[Opening Extracted information section]

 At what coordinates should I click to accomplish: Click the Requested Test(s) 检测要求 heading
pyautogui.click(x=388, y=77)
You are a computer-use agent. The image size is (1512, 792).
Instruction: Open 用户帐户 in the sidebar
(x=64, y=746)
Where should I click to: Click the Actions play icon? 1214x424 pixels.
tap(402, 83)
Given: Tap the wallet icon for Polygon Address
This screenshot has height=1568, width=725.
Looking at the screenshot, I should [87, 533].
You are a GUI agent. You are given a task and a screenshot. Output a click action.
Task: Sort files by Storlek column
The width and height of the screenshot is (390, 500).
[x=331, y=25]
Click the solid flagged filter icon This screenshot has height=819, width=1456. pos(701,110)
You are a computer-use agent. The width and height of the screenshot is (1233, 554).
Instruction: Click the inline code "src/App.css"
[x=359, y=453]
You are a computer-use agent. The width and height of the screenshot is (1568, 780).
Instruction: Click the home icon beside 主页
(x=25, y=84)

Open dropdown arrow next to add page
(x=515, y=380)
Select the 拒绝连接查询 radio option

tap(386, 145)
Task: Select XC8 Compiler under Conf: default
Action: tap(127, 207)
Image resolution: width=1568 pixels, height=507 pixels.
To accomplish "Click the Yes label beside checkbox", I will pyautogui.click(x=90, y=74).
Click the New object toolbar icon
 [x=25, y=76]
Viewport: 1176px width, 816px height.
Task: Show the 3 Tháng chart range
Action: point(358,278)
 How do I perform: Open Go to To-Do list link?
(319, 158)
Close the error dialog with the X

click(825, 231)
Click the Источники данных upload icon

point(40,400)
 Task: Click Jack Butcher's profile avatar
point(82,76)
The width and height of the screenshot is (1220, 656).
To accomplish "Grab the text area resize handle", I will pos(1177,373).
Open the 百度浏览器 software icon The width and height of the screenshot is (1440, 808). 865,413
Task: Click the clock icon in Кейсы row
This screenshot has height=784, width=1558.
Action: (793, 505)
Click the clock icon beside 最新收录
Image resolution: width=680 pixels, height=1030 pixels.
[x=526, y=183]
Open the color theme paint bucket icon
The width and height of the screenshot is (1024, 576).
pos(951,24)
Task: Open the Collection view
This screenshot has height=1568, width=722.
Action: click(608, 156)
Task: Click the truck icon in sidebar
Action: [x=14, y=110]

[Closing Extracted information section]

• _Assignment_: Go through the listing above and list every line that has the word "will".

• _Task answer_:
To accomplish "Click the Yes label beside checkbox", I will pyautogui.click(x=90, y=74).
To accomplish "Grab the text area resize handle", I will pos(1177,373).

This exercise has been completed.